Antone Martinho, the study's first author and a research fellow in Oxford's Department of Zoology, stated: "When a bird sees something with both eyes simultaneously, each memory bank can acquire the same new information, and so the duck can act as though the two brain halves are informed."

Ducklings typically "imprint" on their mothers to learn to identify moving objects presented to it during its 'sensitive' period. In the study, Martinho presented the ducklings with either a red or a blue duck decoy, which moved in a circular path, while wearing an eye patch over one eye. The ducklings 'imprinted' on this maternal surrogate, learning with this first eye to follow the colored decoy they had been presented with.

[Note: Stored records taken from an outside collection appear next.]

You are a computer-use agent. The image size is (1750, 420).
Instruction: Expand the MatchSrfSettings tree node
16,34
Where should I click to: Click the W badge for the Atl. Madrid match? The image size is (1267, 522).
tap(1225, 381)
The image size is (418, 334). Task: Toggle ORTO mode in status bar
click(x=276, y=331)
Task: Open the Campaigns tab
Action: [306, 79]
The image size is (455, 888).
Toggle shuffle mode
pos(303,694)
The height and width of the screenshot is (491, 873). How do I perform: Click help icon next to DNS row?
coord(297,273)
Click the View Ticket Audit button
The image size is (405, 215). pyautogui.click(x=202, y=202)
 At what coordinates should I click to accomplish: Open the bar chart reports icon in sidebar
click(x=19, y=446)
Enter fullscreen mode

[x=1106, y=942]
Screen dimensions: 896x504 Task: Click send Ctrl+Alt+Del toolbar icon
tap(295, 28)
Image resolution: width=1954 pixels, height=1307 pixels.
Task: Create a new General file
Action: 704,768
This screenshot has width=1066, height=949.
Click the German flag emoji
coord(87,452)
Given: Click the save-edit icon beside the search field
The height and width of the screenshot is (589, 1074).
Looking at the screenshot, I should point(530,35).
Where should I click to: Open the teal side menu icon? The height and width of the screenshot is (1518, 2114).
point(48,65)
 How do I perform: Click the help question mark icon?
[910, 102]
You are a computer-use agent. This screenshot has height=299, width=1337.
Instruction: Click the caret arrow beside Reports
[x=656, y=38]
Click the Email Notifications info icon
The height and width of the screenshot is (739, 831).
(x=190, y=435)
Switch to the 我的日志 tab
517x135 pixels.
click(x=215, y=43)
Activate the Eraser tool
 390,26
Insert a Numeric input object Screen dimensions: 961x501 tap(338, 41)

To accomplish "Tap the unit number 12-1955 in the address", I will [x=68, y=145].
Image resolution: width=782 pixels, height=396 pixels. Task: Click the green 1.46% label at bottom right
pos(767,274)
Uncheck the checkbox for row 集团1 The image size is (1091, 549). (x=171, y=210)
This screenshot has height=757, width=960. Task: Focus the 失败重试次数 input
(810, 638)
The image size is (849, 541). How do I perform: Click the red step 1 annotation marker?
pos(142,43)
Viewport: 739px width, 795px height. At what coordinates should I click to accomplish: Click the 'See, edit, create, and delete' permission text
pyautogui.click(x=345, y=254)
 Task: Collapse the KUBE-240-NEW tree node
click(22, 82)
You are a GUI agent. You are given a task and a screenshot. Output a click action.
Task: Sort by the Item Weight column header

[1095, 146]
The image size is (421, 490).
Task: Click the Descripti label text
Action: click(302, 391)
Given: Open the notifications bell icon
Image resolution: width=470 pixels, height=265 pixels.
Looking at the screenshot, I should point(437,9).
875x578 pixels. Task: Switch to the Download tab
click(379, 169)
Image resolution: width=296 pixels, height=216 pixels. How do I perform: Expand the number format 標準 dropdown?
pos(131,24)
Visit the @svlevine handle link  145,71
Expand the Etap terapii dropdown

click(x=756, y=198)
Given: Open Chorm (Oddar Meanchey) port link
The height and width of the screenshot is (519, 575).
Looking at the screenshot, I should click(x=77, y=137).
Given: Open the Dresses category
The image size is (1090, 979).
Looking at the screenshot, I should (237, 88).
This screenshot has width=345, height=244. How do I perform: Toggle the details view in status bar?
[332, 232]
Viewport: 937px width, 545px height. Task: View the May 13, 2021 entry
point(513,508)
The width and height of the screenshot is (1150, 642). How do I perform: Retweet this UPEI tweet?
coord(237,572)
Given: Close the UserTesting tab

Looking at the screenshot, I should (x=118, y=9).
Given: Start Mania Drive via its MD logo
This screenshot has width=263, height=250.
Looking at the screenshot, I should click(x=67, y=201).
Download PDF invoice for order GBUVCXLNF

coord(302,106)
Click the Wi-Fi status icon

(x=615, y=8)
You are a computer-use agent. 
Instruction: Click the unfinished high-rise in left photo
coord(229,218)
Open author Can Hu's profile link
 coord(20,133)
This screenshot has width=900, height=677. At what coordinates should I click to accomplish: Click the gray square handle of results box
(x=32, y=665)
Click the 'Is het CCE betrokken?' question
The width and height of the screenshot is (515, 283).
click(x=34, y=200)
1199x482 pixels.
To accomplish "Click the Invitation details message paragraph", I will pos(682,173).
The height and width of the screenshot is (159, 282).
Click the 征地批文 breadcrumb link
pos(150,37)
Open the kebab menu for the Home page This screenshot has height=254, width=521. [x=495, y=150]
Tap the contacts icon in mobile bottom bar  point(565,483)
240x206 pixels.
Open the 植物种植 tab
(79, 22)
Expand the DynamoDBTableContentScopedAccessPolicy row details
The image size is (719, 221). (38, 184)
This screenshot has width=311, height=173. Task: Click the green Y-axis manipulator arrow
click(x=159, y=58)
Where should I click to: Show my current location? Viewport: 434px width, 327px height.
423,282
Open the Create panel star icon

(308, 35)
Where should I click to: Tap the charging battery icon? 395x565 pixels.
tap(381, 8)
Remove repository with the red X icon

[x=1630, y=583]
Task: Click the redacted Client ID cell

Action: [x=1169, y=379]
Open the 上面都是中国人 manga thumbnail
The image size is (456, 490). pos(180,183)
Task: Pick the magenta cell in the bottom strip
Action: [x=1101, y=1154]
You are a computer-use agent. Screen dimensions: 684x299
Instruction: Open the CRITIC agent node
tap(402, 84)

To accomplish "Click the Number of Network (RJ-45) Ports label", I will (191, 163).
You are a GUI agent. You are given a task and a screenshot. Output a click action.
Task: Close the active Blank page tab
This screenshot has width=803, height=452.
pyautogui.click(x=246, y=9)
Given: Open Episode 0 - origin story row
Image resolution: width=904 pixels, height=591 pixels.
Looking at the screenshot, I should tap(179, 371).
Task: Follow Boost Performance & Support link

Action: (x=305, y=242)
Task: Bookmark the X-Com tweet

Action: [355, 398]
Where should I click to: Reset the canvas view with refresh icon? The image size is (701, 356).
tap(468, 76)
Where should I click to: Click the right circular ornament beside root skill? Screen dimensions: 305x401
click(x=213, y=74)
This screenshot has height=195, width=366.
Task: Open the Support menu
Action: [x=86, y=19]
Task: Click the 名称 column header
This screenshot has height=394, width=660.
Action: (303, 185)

Over the next three hours, each duckling was presented with both the red and blue decoys simultaneously while wearing either no eye patch, a patch over the same eye as in training, or a patch over the other eye or the one that had seen the decoy during training. The ducklings that made their choice with both eyes, or with the same eye with which they had been trained, accurately followed the original decoy. But the ducklings wearing a patch over the original eye, so that only the naive eye was available during testing, showed no reliable preference between the two decoys.

In most mammals, there is a large bridge connecting the two halves of the brain called the corpus callosum that allows rapid transfer of information between the two brain hemispheres. In birds, however, direct inputs from each eye go to the opposite side of the brain. This could mean information from one eye isn't readily available to the other.

These two competing banks of information could actually cause internal conflicts. Further testing showed that contradicting left and right imprints would neutralize each other.

"Most birds live a fast-paced life. Many are primarily prey animals needing to respond to a sighted predator at a moment's notice, all while each eye is sending different images to the brain," shared Martinho. "Furthermore, most birds fly. It is somewhat baffling to think that a flying bird may be acting in such a coordinated manner with two separate banks of information in its brain vying for behavioral control."